**WHAT YOU HAVE TO DO:**
If a line in the records below includes the word "text", count it, then give the total and nothing else.
════════════════
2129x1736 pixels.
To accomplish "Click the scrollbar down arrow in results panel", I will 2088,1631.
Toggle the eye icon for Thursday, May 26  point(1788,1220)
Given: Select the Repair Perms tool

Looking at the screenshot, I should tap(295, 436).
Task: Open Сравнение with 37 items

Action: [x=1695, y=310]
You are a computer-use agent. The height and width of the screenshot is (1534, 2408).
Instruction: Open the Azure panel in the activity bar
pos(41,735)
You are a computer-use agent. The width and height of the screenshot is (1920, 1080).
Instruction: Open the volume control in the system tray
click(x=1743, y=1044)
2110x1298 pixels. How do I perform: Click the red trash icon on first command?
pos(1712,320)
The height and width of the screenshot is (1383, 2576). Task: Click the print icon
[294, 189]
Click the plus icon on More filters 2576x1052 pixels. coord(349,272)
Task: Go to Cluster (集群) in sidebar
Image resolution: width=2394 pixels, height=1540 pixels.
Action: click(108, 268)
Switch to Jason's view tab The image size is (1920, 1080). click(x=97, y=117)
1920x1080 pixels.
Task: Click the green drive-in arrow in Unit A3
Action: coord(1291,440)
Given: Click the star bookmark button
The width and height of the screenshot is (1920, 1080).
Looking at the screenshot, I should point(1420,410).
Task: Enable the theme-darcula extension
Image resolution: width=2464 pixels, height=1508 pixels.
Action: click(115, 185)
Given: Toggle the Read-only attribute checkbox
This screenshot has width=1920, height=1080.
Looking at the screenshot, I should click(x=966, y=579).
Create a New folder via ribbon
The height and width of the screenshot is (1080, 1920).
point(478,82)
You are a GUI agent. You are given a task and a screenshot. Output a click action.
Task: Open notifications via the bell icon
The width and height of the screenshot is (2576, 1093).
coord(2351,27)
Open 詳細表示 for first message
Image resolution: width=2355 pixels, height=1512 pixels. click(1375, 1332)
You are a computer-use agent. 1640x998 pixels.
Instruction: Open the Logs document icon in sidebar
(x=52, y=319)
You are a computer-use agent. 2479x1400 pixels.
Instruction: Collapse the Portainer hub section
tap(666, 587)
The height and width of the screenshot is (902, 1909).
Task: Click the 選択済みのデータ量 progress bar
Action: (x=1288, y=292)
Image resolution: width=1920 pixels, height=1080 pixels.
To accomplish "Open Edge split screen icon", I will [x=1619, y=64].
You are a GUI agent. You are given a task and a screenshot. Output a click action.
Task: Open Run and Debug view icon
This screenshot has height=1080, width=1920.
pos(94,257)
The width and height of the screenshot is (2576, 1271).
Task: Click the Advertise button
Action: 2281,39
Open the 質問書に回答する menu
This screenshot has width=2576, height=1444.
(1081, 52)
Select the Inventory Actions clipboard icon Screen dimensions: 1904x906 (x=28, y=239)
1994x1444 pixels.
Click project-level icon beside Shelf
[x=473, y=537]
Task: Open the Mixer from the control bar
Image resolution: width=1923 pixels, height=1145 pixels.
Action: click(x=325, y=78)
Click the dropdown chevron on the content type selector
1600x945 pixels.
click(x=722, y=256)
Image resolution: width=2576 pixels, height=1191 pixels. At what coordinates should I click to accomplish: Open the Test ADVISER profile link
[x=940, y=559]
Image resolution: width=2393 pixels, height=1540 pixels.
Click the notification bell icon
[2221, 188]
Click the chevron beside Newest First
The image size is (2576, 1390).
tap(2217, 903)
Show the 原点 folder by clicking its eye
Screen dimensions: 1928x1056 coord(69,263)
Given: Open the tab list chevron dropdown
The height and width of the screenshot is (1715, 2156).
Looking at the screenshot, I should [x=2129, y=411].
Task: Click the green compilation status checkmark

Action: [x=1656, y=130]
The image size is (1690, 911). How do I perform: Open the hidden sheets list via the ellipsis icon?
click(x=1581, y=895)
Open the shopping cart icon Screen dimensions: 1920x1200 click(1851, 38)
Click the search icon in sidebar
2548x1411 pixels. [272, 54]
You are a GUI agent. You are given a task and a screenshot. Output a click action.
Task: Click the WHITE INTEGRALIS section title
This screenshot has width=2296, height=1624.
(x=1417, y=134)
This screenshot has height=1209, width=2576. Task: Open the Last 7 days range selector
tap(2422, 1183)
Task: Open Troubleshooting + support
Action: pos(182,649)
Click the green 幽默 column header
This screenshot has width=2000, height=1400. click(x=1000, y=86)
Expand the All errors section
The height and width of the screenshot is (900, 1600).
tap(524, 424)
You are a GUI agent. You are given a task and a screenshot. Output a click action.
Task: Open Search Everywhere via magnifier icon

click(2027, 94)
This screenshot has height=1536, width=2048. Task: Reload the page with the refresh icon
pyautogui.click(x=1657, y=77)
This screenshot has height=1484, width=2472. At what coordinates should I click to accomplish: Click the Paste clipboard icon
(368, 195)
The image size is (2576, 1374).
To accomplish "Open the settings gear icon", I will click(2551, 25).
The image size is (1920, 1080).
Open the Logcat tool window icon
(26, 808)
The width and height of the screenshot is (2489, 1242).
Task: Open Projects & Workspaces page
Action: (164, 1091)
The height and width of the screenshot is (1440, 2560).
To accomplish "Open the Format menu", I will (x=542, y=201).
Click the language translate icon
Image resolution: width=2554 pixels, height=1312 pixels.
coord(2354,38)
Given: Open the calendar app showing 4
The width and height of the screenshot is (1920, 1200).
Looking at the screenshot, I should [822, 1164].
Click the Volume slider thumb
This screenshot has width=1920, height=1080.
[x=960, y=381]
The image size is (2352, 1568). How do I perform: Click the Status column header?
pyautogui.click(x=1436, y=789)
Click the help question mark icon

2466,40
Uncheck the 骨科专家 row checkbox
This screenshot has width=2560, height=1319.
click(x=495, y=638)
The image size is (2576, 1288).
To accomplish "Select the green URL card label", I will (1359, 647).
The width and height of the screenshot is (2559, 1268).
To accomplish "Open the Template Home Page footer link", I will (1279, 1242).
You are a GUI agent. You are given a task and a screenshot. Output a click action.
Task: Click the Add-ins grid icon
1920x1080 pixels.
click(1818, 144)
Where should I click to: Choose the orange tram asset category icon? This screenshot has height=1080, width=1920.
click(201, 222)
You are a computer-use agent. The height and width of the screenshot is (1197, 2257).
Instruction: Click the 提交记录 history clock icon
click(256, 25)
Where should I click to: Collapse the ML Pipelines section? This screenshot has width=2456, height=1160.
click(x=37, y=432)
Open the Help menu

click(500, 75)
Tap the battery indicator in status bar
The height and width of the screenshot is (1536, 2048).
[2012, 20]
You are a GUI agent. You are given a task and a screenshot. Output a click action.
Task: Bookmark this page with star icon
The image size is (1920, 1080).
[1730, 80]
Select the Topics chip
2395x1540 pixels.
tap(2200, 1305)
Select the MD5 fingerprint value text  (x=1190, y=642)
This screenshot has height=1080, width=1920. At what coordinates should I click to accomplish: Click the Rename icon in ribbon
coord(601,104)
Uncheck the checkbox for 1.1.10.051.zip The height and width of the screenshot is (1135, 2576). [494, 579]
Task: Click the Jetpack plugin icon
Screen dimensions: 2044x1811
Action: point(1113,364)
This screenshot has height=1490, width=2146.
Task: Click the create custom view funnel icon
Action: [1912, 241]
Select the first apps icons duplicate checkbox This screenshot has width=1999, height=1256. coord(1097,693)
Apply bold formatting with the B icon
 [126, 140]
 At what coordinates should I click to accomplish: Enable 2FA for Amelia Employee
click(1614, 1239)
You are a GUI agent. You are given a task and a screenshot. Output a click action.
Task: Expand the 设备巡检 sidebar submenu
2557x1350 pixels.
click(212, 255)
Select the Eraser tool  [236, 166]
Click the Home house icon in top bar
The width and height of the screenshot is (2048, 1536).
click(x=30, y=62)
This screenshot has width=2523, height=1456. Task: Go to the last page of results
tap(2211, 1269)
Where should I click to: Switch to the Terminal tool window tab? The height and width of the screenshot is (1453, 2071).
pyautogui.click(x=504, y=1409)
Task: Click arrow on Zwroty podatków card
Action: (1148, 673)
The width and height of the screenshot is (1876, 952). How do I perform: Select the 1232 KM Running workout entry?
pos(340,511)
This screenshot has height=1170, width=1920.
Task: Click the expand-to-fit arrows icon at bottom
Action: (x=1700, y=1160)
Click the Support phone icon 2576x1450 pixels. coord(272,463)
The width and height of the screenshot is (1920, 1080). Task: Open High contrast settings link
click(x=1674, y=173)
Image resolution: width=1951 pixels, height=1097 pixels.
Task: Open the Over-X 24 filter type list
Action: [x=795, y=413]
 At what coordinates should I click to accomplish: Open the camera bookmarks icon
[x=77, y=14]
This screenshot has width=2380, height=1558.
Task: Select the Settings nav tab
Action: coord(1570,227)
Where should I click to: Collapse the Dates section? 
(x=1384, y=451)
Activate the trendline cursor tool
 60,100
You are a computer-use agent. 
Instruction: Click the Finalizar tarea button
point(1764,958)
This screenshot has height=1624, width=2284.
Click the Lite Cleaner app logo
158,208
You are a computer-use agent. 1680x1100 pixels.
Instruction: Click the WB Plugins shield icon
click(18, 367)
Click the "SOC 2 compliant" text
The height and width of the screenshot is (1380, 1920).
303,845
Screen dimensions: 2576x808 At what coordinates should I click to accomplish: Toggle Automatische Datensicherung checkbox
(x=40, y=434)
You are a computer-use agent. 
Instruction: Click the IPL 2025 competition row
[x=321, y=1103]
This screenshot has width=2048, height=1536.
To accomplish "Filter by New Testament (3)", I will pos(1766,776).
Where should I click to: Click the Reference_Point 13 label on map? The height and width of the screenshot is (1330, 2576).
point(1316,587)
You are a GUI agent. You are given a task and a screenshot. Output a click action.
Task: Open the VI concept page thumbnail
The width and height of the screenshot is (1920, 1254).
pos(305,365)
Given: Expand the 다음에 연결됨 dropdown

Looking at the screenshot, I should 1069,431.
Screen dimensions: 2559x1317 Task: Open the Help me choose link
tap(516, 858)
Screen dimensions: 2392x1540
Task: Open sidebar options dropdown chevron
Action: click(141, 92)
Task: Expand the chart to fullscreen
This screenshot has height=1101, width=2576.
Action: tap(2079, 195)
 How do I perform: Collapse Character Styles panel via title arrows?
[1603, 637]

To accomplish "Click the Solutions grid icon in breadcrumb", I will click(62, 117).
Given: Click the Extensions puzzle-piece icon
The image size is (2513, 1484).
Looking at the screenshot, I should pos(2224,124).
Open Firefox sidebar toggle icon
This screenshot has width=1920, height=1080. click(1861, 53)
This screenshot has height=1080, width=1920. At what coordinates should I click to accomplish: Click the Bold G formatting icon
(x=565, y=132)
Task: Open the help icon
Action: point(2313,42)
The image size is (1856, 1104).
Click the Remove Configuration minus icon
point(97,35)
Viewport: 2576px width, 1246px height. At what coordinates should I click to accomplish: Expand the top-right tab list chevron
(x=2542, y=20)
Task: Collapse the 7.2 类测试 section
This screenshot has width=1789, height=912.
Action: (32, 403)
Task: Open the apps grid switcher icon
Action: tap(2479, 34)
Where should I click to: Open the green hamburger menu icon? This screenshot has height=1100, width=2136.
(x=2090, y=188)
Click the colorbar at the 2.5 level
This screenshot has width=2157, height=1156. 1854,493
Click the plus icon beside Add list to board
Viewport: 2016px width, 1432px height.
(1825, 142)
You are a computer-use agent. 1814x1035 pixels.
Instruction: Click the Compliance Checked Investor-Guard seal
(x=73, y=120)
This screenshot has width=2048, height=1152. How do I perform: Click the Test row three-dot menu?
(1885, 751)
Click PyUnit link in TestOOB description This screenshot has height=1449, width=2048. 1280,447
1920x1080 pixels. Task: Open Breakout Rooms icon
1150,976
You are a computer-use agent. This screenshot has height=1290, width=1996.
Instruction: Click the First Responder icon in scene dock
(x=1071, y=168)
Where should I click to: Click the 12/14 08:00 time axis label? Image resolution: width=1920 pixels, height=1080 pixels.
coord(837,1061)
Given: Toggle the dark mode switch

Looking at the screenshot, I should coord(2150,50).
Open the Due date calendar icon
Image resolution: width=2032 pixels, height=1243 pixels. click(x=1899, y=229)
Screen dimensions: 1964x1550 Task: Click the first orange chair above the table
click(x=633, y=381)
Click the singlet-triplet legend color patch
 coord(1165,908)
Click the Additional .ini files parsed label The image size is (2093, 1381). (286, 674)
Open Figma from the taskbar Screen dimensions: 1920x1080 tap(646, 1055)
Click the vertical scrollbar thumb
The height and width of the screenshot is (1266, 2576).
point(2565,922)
════════════════
**RESPONSE TO THE TASK:**
2